Anvi’o: An advanced analysis and visualization platform for ‘omics data
- Published
- Accepted
- Subject Areas
- Bioinformatics, Biotechnology, Computational Biology, Genomics, Microbiology
- Keywords
- metagenomics, assembly, genome binning, visualization, SNP profiling, metatranscriptomics
- Copyright
- © 2015 Eren et al.
- Licence
- This is an open access article distributed under the terms of the Creative Commons Attribution License, which permits unrestricted use, distribution, reproduction and adaptation in any medium and for any purpose provided that it is properly attributed. For attribution, the original author(s), title, publication source (PeerJ PrePrints) and either DOI or URL of the article must be cited.
- Cite this article
- 2015. Anvi’o: An advanced analysis and visualization platform for ‘omics data. PeerJ PrePrints 3:e1275v1 https://doi.org/10.7287/peerj.preprints.1275v1
Abstract
Comprehensive analysis of shotgun metagenomic assemblies have revolutionized molecular microbial ecology, but few microbiologists command the full suite of bioinformatics skills necessary to process, interact, organize and visualize overlapping DNA sequence contigs. Here we introduce anvi’o, an advanced analysis and visualization platform for ‘omics data, and its assembly-based metagenomic workflow. Anvi’o’s interactive interface facilitates the management of contigs and associated metadata for automatic or human-guided identification of genome bins, and their curation. Its extensible visualization approach distills multiple dimensions of information about each contig into a single, intuitive display, offering a dynamic and unified work environment for data exploration, manipulation and reporting. Beyond its easy-to-use interface, the advanced modular architecture of anvi’o as a platform allows users with programming skills to implement and test novel ideas with minimal effort. To demonstrate anvi’o’s capabilities, we re-analyzed a metagenomic time-series data from an infant gut microbiome. Through the anvi’o interface we identified near-complete draft genomes, and explored temporal genomic changes within the abundant microbial populations through de novo characterization of subtle nucleotide variations. We also used anvi’o to re-analyze a collection of datasets from multiple investigators who studied microbial responses to the Deepwater Horizon oil spill.
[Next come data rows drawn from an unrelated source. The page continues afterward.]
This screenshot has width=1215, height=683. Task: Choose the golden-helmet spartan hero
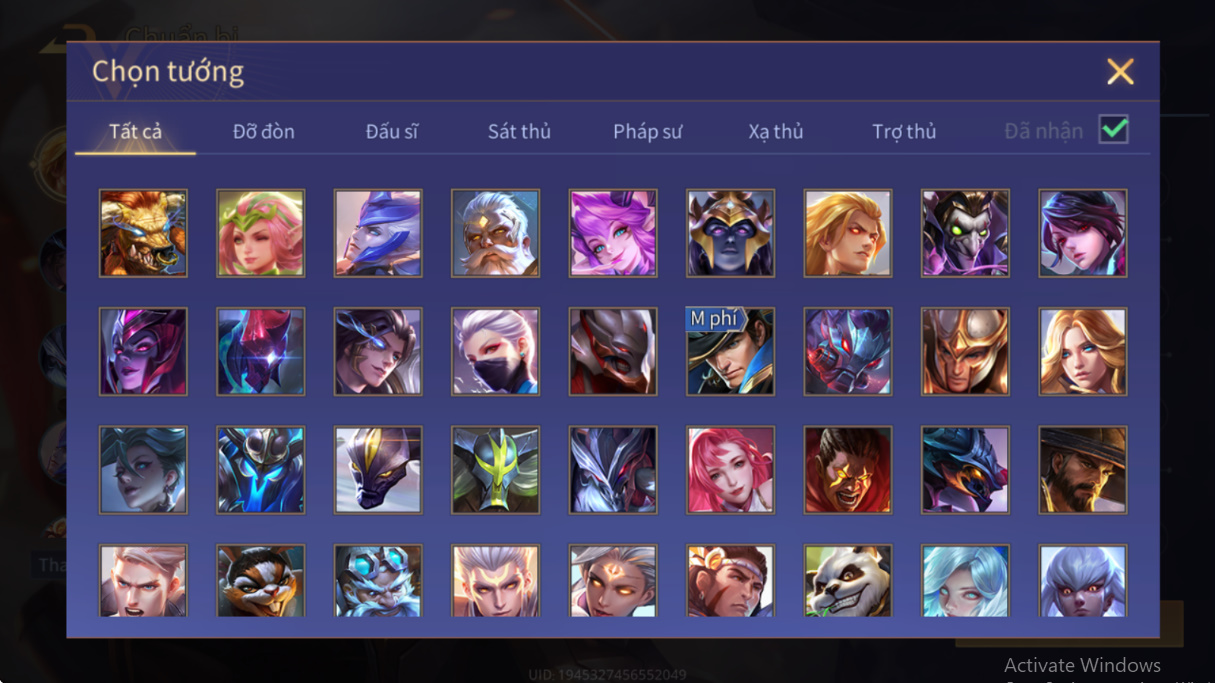pyautogui.click(x=965, y=351)
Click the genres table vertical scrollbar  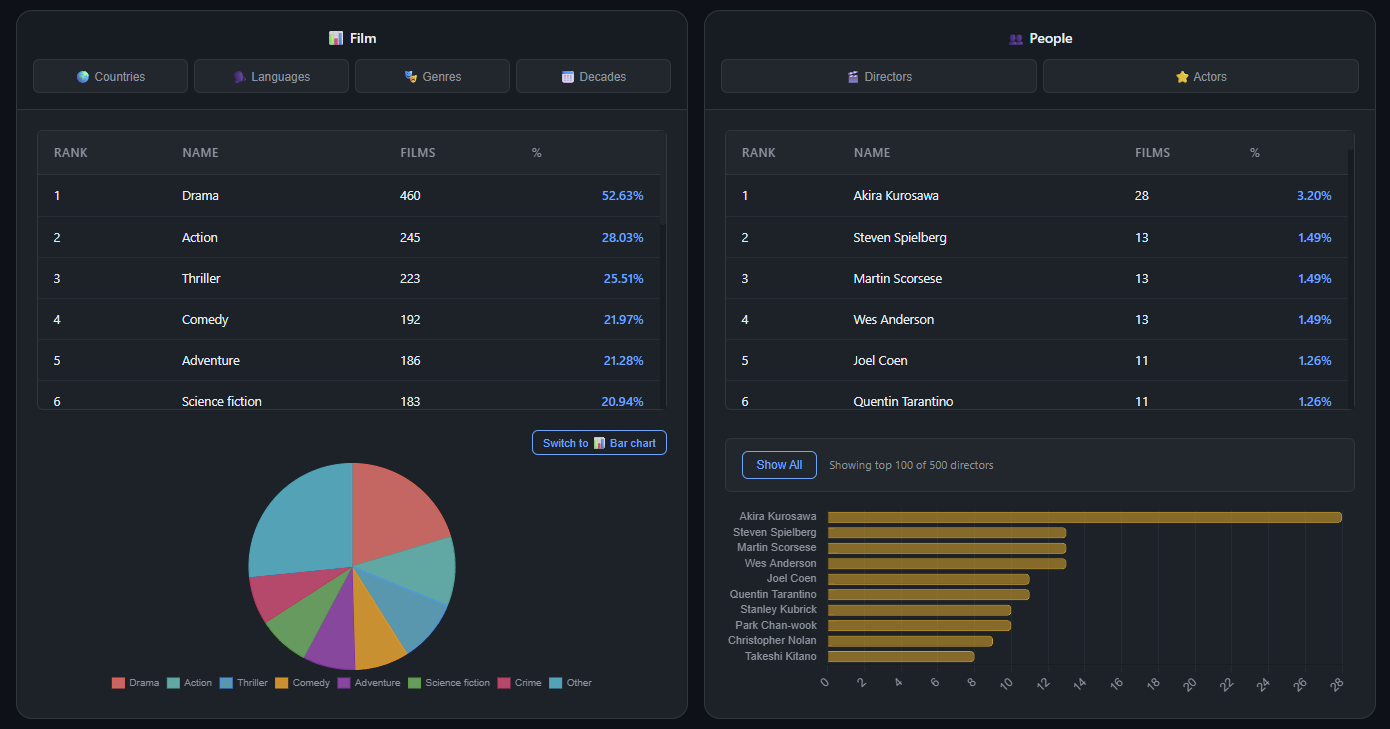coord(663,200)
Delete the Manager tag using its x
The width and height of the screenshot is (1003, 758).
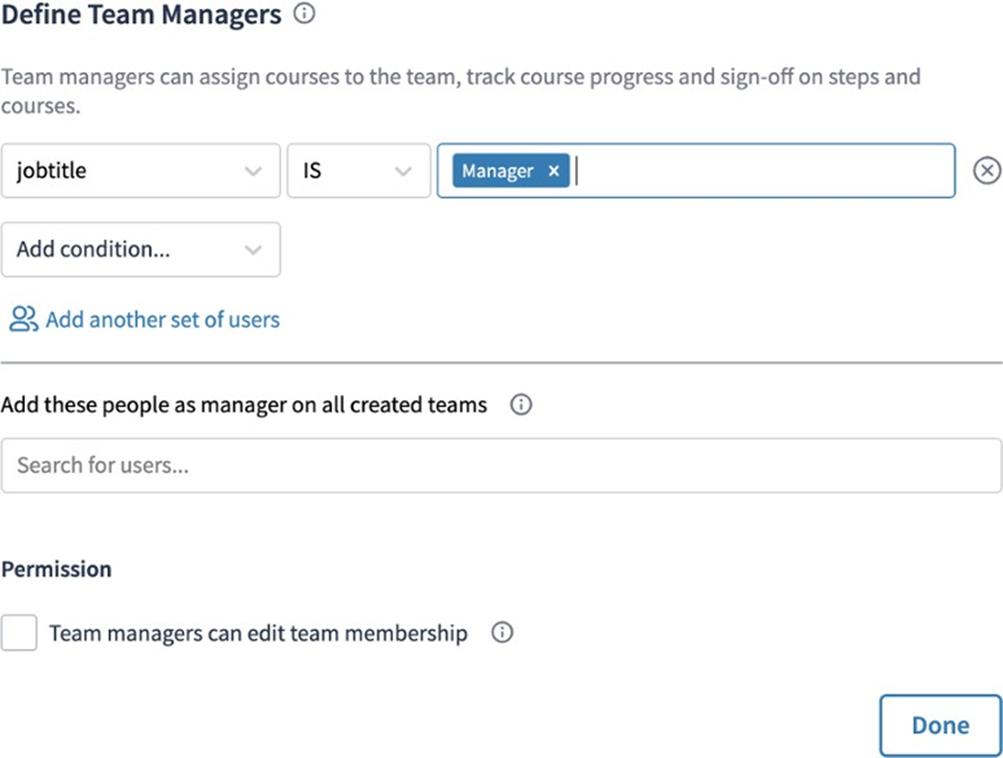[x=554, y=171]

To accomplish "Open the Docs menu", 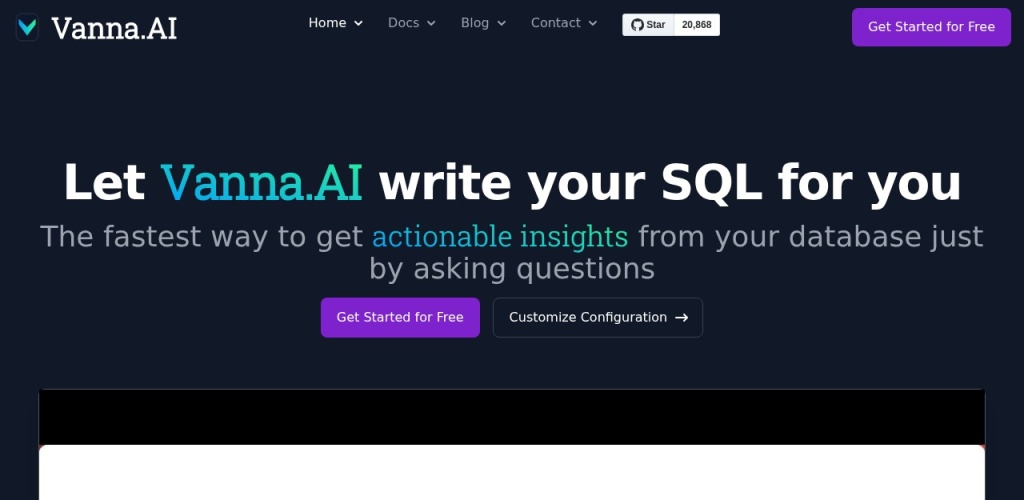I will (x=403, y=23).
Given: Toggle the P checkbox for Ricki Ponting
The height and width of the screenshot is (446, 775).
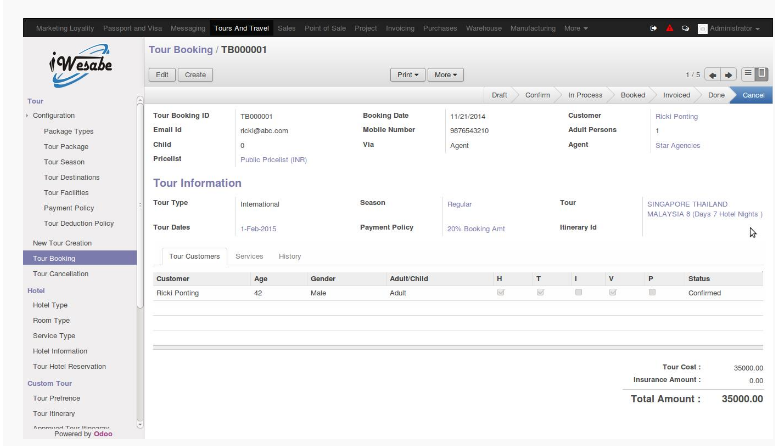Looking at the screenshot, I should 652,293.
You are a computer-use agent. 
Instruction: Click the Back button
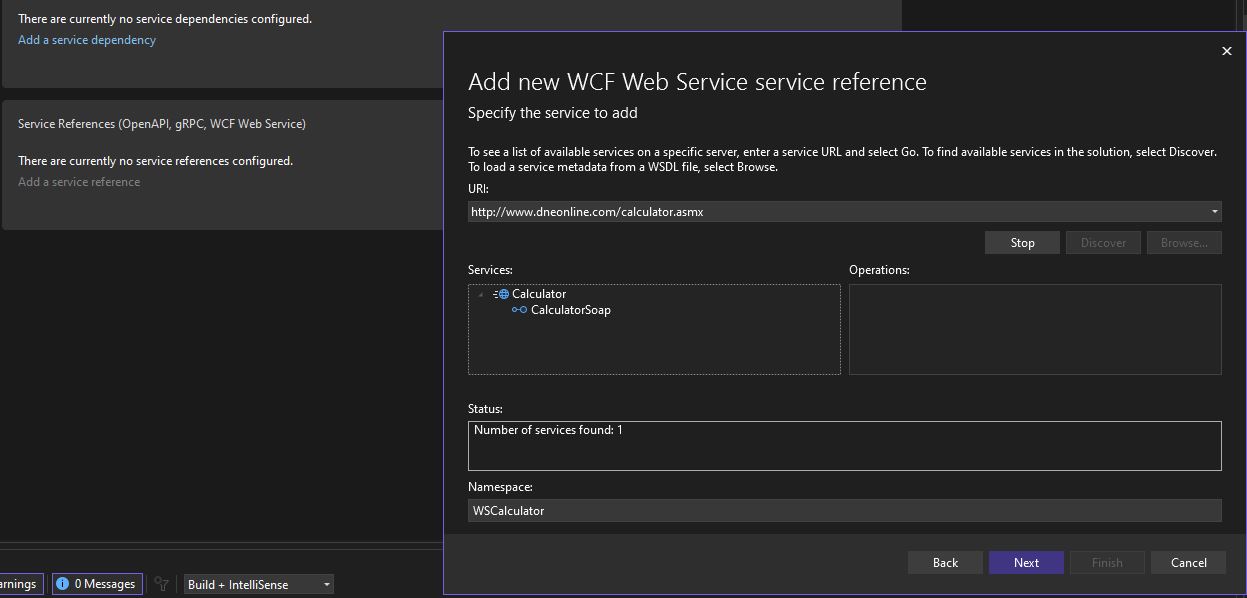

We linked metagenomic, metatranscriptomic, and single-cell genomic data from the water plume, and used the holistic perspective anvi’o provides to identify the draft genome of a previously uncharacterized, active population of Oceanospirillales. We also linked environmental isolates with metagenomes recovered from an oil-contaminated beach, and identified 56 near-complete draft genomes including abundant oil degraders whose functional features suggested an oceanic origin.
Author Comment
This article is submitted to Genome Biology on July 30, 2015.